Description
A clear and concise description of the bug or issue.
Environment
TensorRT Version: 7.1.3
GPU Type: Tegra PCIe x4/x8 Endpoint/Root Complex
Nvidia Driver Version: nvidia-l4t-3d-core 32.4.4
CUDA Version: 10.2
CUDNN Version:
Operating System + Version: Ubuntu 18.04.5 LTS
Python Version (if applicable):
TensorFlow Version (if applicable):
PyTorch Version (if applicable): 1.0
Baremetal or Container (if container which image + tag):
Relevant Files
onnx model information:
ONNX IR version: 0.0.3
Opset version: 9
Producer name: pytorch
Producer version: 0.4
Domain:
Model version: 0
Doc string:
error information:
ERROR: …/builder/cudnnBuilderGraphShapeAnalyzer.cpp (2467) - Assertion Error in updateExtent: 0 (layer validation and shape analyzer disagree about dimensions)

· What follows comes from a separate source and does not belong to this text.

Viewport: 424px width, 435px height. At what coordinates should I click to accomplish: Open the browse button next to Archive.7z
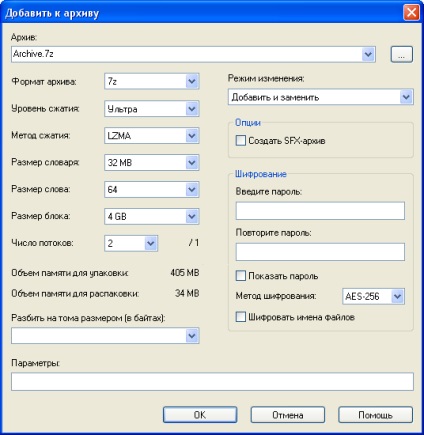tap(402, 54)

Assertion `engine’ failed.
Steps To Reproduce
this is my deploy code:
nvinfer1::IBuilder* builder = nvinfer1::createInferBuilder(iLogger_);
// nvinfer1::INetworkDefinition* network = builder->createNetwork();
const auto explicitBatch = 1U << static_cast<uint32_t>(nvinfer1::NetworkDefinitionCreationFlag::kEXPLICIT_BATCH);
nvinfer1::INetworkDefinition* network = builder->createNetworkV2(explicitBatch);
LOG(INFO)<<"Begin parsing "<<model_.name<<" model from "<<model_file_;
auto parser = nvonnxparser::createParser(*network, iLogger_);
// parser = nvonnxparser::createParser(*network, iLogger_);
int verbosity = static_cast<int>(nvinfer1::ILogger::Severity::kWARNING);
if (!parser->parseFromFile(model_file_.c_str(), verbosity))
{
// std::cout<<"Failed to parse onnx file"<<std::endl;
LOG(ERROR)<<"Failed to parse model_file from "<<model_file_<<"!";
exit(EXIT_FAILURE);
}
LOG(INFO)<<"End parsing "<<model_.name<<" model from "<<model_file_<<".";
builder->setMaxBatchSize(1);
builder->setMaxWorkspaceSize(1 << 15);
nvinfer1::ICudaEngine* engine = builder->buildCudaEngine(*network);
assert(engine);
when i run it , it would crash.i think maybe pytorch version is too low.